After generating forecasts with TimeGPT, the next step is to evaluate how accurate those forecasts are. The evaluate function from the utilsforecast library provides a fast and flexible way to assess model performance using a wide range of metrics. This pipeline works seamlessly with TimeGPT and other forecasting models.  
With the evaluation pipeline, you can easily select models and define metrics like MAE, MSE, or MAPE to benchmark forecasting performance.

## Step-to-Step Guide

### Step 1. Import Required Packages

Start by importing the necessary libraries and initializing the `NixtlaClient` with your API key.

```python
import pandas as pd
from nixtla import NixtlaClient
from functools import partial
from utilsforecast.evaluation import evaluate
from utilsforecast.losses import mae, mse, rmse, mape, smape, mase, scaled_crps

nixtla_client = NixtlaClient(api_key='your_api_key_here')
```

### Step 2. Load and Prepare the Dataset

For this example, we use the Air Passenger dataset, which records monthly totals of international airline passengers.

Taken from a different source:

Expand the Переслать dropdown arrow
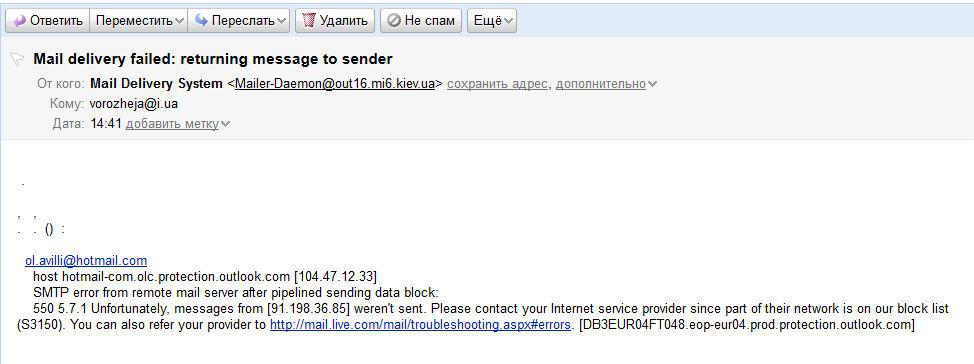 (x=281, y=21)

We'll load the dataset, format the timestamps, and split the data into a training set and a test set. The last 12 months are used for testing.

```python
df = pd.read_csv('https://raw.githubusercontent.com/Nixtla/transfer-learning-time-series/main/datasets/air_passengers.csv')
df['unique_id'] = 'passengers'
df['timestamp'] = pd.to_datetime(df['timestamp'])
```

```python
df_train = df.iloc[:-12]
df_test = df.iloc[-12:]
```

### Step 3. Generate Forecast with TimeGPT

Next, we will:

- Use the training set to generate a 12-step forecast with TimeGPT.
- Merge the forecast with the test set for evaluation.

```python
fcst_timegpt = nixtla_client.forecast(df = df_train,
                                      h=12,
                                      time_col = 'timestamp',
                                      target_col = 'value',
                                      level=[80, 95])
fcst_timegpt = fcst_timegpt.merge(df_test, on = ['timestamp','unique_id'])
```

### Step 4. Define Models and Metrics for Evaluation

Next, we define the models to evaluate and the metrics to use. For more information about supported metrics, refer to the [evaluation metrics tutorial](forecasting/evaluation/evaluation_metrics) .

```python
models = ['TimeGPT']
metrics = [
           mae,
           mse,
           rmse,
           mape,
           smape,
           partial(mase, seasonality=12),
           scaled_crps
           ]
```

### Step 5. Run the Evaluation

Finally, call the evaluate function with your merged forecast results. Include `train_df` for metrics that need the training data and `level` if using probabilistic metrics.

```python
evaluation = evaluate(
    fcst_timegpt,
    target_col = 'value',
    time_col = 'timestamp',
    metrics=metrics,
    models=model,
    train_df=df_train,
    level=[80, 95]
)
```

| unique_id  | metric      | TimeGPT  |
| ---------- | ----------- | -------- |
| passengers | mae         | 12.67930 |
| passengers | mse         | 213.9358 |
| passengers | rmse        | 14.62654 |
| passengers | mape        | 0.026964 |
| passengers | smape       | 0.013527 |
| passengers | mase        | 0.416397 |
| passengers | scaled_crps | 0.008991 |